Set down each entry below exactly as written, keeping the pictures out.

• • • •

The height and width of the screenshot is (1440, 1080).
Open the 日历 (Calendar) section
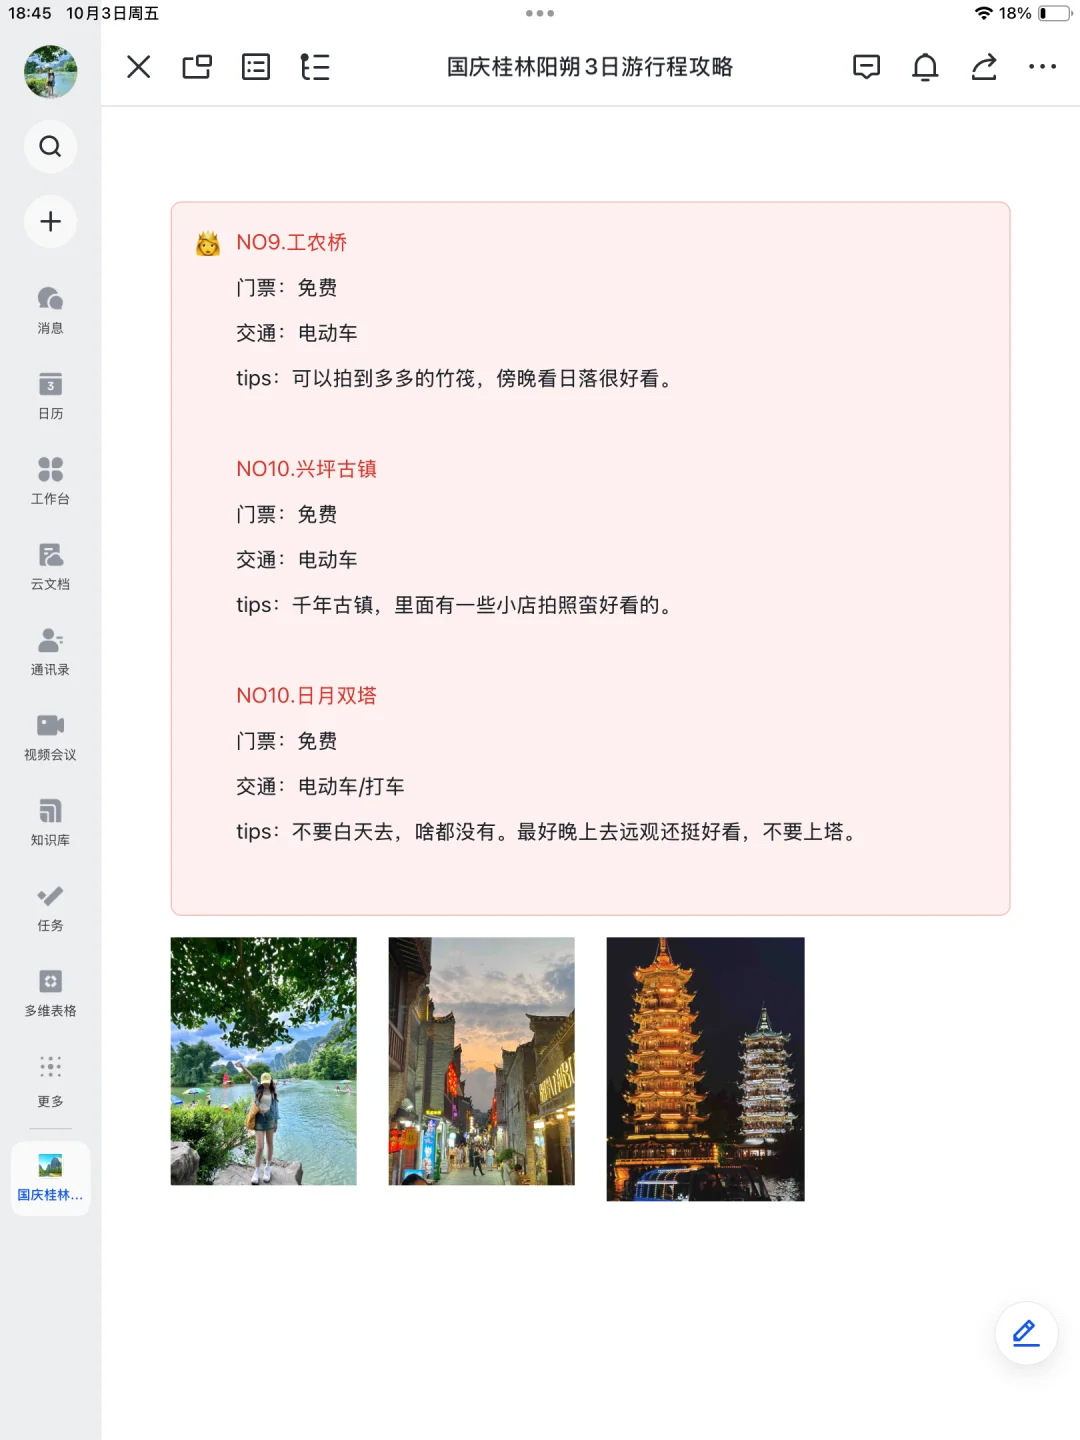tap(50, 393)
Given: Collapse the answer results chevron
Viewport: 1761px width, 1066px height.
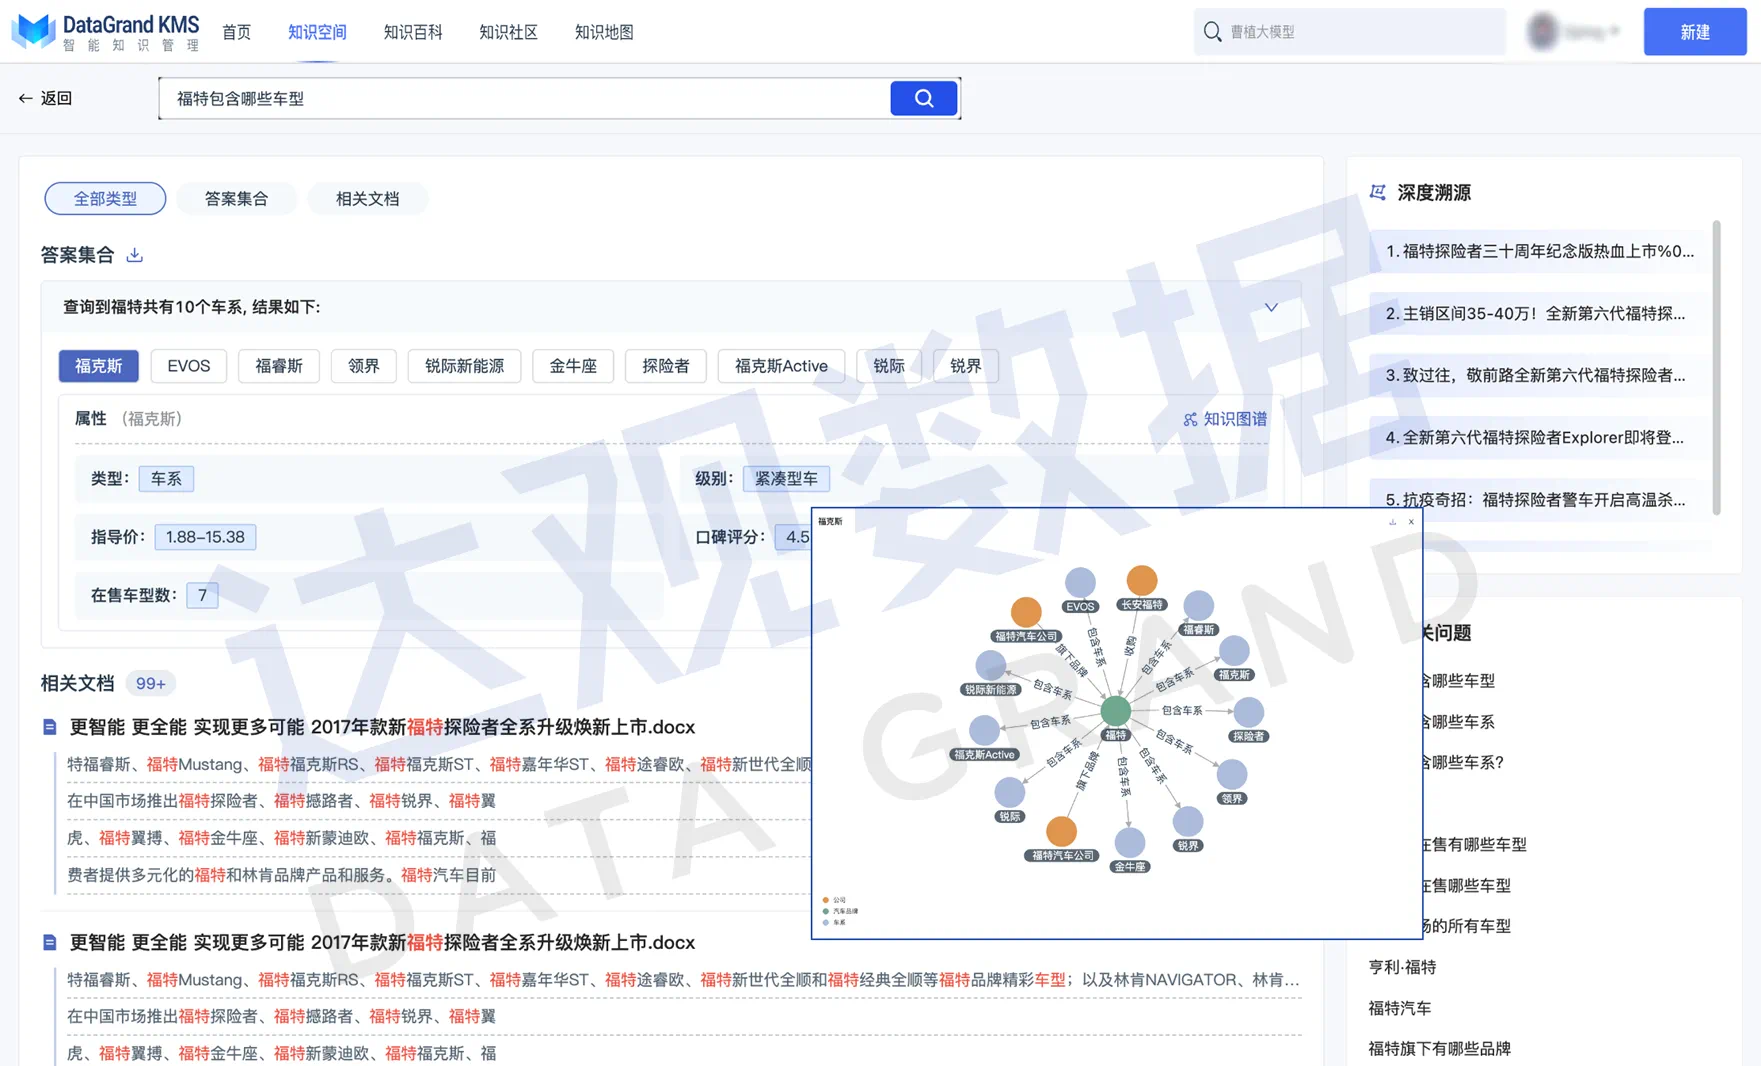Looking at the screenshot, I should click(x=1271, y=307).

• • • •

**Response**
The height and width of the screenshot is (1440, 1080).
Open the 日历 (Calendar) section
tap(50, 393)
Given: Collapse the answer results chevron
Viewport: 1761px width, 1066px height.
Looking at the screenshot, I should click(x=1271, y=307).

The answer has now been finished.